DATA FOR REVIEW: Begin

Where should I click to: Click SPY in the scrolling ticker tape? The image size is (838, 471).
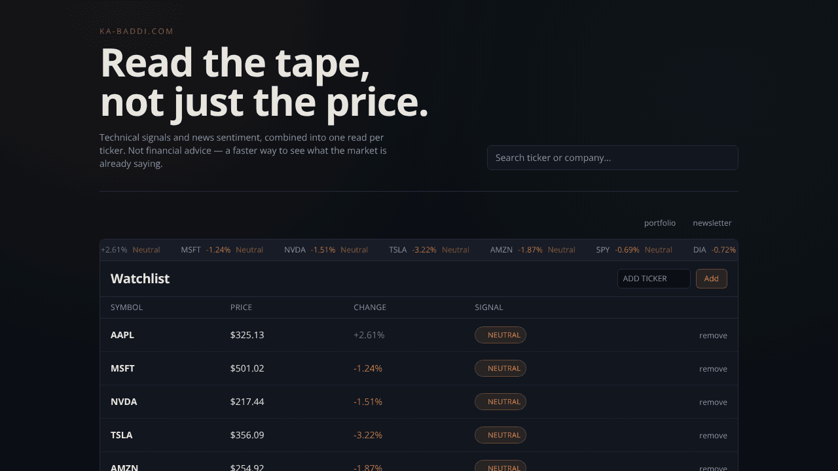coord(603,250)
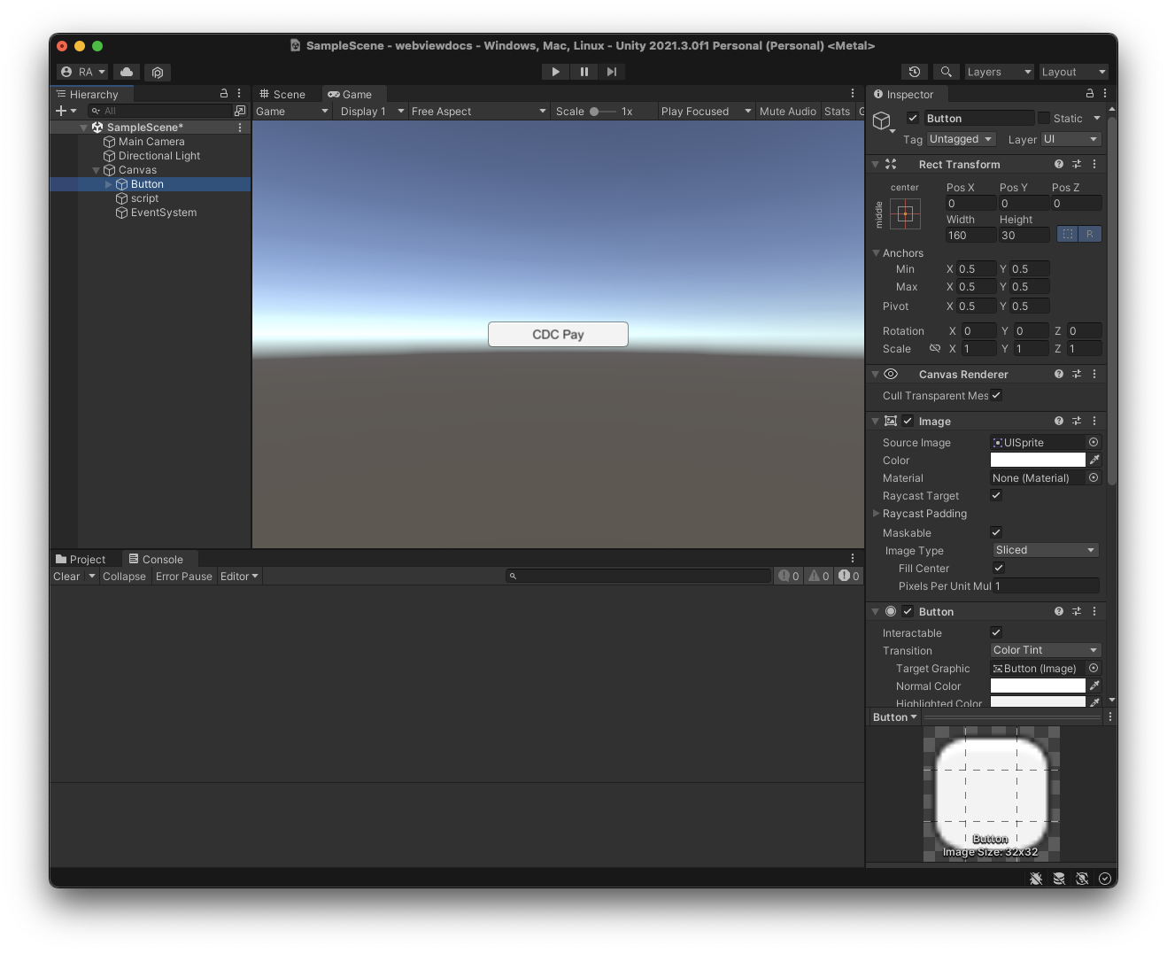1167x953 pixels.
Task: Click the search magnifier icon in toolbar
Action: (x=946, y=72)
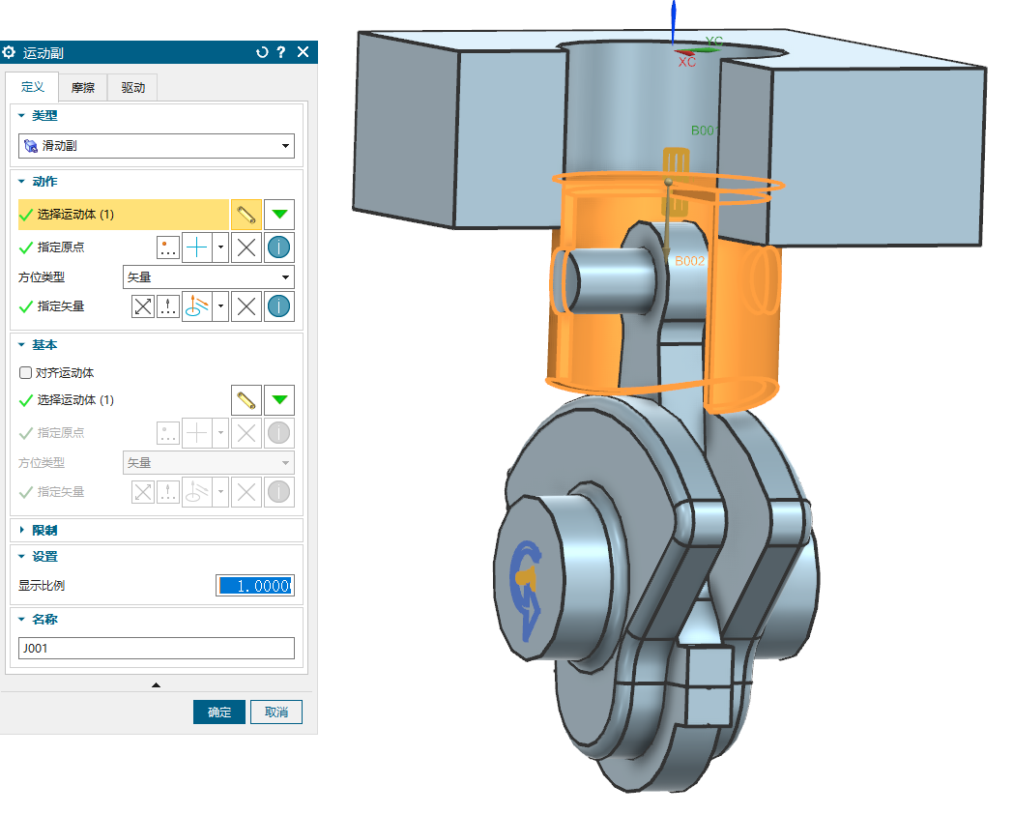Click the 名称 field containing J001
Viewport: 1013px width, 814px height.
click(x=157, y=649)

DATA FOR REVIEW: End

The output should consist of the records above, reproduced exactly, without pictures.

__OUTPUT FOR THIS TASK__.
Where should I click to: Click SPY in the scrolling ticker tape? The image size is (838, 471).
coord(603,250)
1167x953 pixels.
Task: Click the search magnifier icon in toolbar
Action: (x=946, y=72)
Click the 名称 field containing J001
Viewport: 1013px width, 814px height.
click(x=157, y=649)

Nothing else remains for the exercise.